Passage to read:
Two FUJIAN PROVINCES

This article is part of a series of articles on borders, border lands, divided states, divided cities and divided worlds. http://www.opednews.com/articles/WILL-THE-BORDERS-BETWEEN-C-by-Kevin-Anthony-Stod-100922-783.html

2 FUJIAN PROVINCES

By Kevin Stoda, on the Matsu Islands

During the Cold War, there were two Yemens, two Germanies, and two Berlins. Even after the Cold War, there have continued to be two Koreas and two Jerusalems. Likewise on the Pacific Coast of Asia, where I live, there exist still two Fujian provinces. Both Taiwan, known as the Republic of China, and mainland China—also known as the Peoples Republic of China (PRC)—continue to maintain the simultaneous existence of 2 Fujian provinces squaring off against each other at the edge of the Pacific.[1]
Just click on Wikopedia’s Fujian Province which warns the reader: “Not to be confused with Fujian Province, Republic of China” if you question the accuracy of my report in this article.

http://en.wikipedia.org/wiki/Fujian

According to Wiki in English, “Most of Fujian is administered by the People's Republic of China. However, the archipelagos of Kinmen and Matsu are under the control of the Republic of China (Taiwan). Thus, there are two provinces (in the sense of government organizations; PRC's Fujian and ROC's Fujian).”
Interestingly, via adoption of the PRC’s vocabulary and interpretation of planet Earth, the German version of Wikopedia insinuates that the province of Fujian is “actually still only one big province” but “simply administrated by two different governments”. (That is one way of avoiding the fact that there are two countries and peoples of differing nationalities involved.)
Despite what the German propagandist might say (and considering the facts on the ground or in the Yellow Sea), please believe me when I state that Fujian Province is actually plural--and there are still certainly two separate countries with a common history and ancestry using the name in close proximity to one another. (I can see mainland China from Beigan Island where I live and work.)
http://de.wikipedia.org/wiki/Fujian
I am pleased to say that the Taiwanese government, which controls the island regions of Kinmen and Matsu, has devolved greater autonomy to these local governments in recent years while at the same time building up new tourist and trading infrastructure. (Prior to the 1990s, infrastructure development had often been military-related.) Similarly, after the PRC had taken over the eastern part of the Asian continent during the mid-20th Century, most of the larger Fujian Province has grown enormously in terms of economic power on the mainland..
In short, prior to the second half of the 20th century, the undivided Fujian Province had been languishing economically for several millennia as the backwaters of China. [2] Exemplifying this isolation and underdevelopment was the fact that there were no train-lines built into Fujian’s major cities from the rest of China until the 1950s. In short, “[o]wing to the mountainous landscape, Fujian was the most secluded province of the PRC in eastern China due to the lack of rail and underdeveloped networks of paved roads. . . .”

http://en.wikipedia.org/wiki/Fujian
The symbiotic trade relationship between mainland China and Taiwan took effect starting in the 1970s, i.e. after the deaths of Mao and Chiang Kai-Shek.

Written problem 1:
Answer these questions about the article on the two Fujian provinces:
(a) Which two archipelagos are under the control of the Republic of China?
(b) From which island can the writer see mainland China?
(c) Until which decade were no train lines built into Fujian's major cities from the rest of China?

Pointing entries for text and elements:

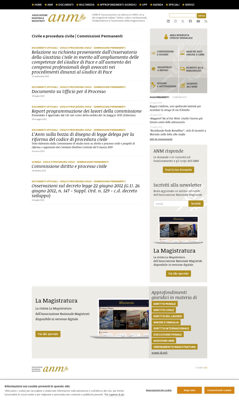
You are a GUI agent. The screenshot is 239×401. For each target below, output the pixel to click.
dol (205, 367)
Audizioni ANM (163, 340)
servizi (189, 4)
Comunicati (179, 97)
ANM (50, 4)
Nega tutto (189, 390)
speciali (174, 4)
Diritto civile (163, 310)
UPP (144, 4)
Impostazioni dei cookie (159, 390)
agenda (158, 4)
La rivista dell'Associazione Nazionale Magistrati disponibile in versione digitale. (177, 261)
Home (38, 4)
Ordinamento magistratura (174, 347)
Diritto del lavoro (167, 316)
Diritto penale (164, 304)
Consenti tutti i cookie (219, 390)
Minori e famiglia (166, 322)
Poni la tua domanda (178, 169)
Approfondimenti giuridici (118, 4)
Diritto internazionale (171, 328)
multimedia (86, 4)
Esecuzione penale (167, 334)
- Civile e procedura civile (75, 47)
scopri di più (159, 352)
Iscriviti (196, 203)
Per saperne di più (114, 394)
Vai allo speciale (48, 334)
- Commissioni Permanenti (108, 47)
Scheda (36, 162)
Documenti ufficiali (45, 47)
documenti (66, 4)
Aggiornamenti (159, 97)
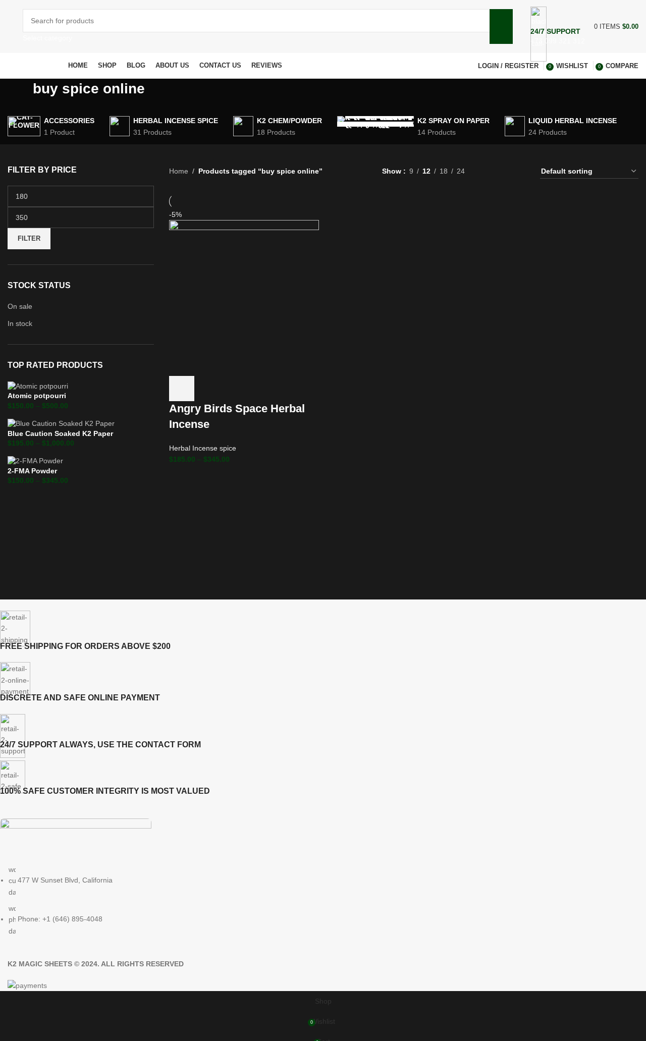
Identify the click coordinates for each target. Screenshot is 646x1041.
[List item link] (315, 900)
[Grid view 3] (504, 171)
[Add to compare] (236, 388)
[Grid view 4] (520, 171)
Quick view (209, 388)
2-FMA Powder (32, 471)
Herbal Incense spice (202, 448)
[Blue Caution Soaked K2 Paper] (61, 423)
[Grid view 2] (488, 171)
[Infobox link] (323, 39)
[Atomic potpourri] (38, 385)
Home (178, 171)
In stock (20, 323)
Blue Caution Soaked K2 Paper (60, 433)
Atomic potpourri (37, 396)
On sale (20, 306)
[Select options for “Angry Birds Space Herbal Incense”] (181, 388)
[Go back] (20, 94)
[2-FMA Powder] (35, 461)
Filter (29, 238)
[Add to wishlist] (263, 388)
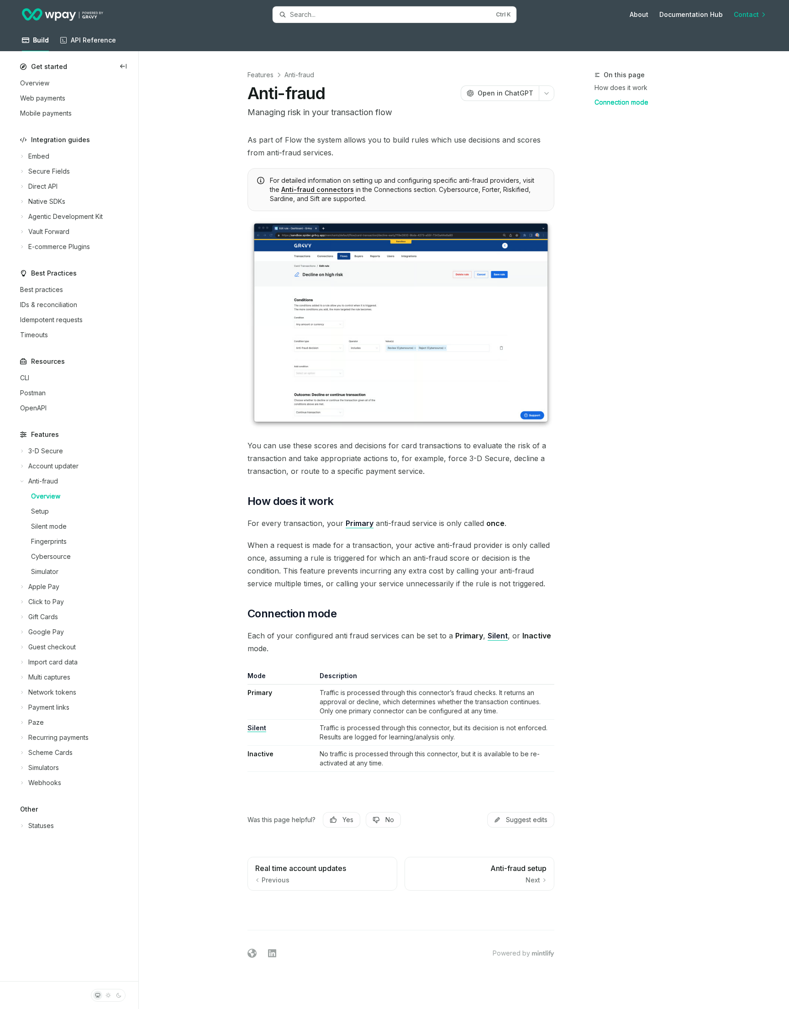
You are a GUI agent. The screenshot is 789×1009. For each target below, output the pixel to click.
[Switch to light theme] (108, 995)
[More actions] (546, 93)
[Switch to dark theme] (118, 995)
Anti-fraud (299, 75)
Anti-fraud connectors (317, 189)
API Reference (93, 40)
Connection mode (621, 102)
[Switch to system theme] (97, 995)
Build (41, 40)
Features (260, 75)
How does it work (620, 87)
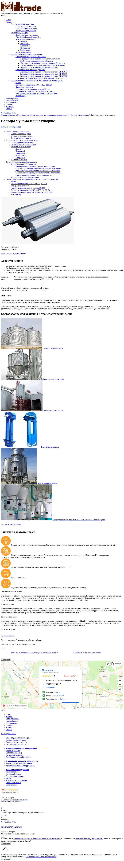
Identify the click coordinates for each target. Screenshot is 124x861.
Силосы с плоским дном (26, 26)
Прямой (23, 41)
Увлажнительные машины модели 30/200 (33, 89)
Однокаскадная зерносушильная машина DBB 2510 (41, 78)
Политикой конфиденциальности (87, 653)
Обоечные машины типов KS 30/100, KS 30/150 (35, 91)
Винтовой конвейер (24, 52)
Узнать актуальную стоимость (13, 253)
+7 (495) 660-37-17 (8, 113)
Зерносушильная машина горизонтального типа (40, 59)
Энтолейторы (11, 785)
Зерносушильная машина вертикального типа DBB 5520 (43, 76)
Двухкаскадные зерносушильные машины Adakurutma (42, 63)
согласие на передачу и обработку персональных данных (34, 653)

Written problem 2:
Arrange the entries as a Markdown table with the columns Num and Content. Start with the line that contains "Connection mode (621, 102)" and go on through the line that contains "Однокаскадная зерносушильная машина", giving one numbered row per line, skipping blank lines and leaving out the pictures.

Complete output 1:
(a) Kinmen and Matsu
(b) Beigan Island
(c) The 1950s

Complete output 2:
| Num | Content |
|---|---|
| 1 | Connection mode (621, 102) |
| 2 | [Switch to system theme] (97, 995) |
| 3 | Build (41, 40) |
| 4 | Features (260, 75) |
| 5 | How does it work (620, 87) |
| 6 | Identify the click coordinates for each target. Screenshot is 124x861. |
| 7 | Силосы с плоским дном (26, 26) |
| 8 | Прямой (23, 41) |
| 9 | Увлажнительные машины модели 30/200 (33, 89) |
| 10 | Однокаскадная зерносушильная машина DBB 2510 (41, 78) |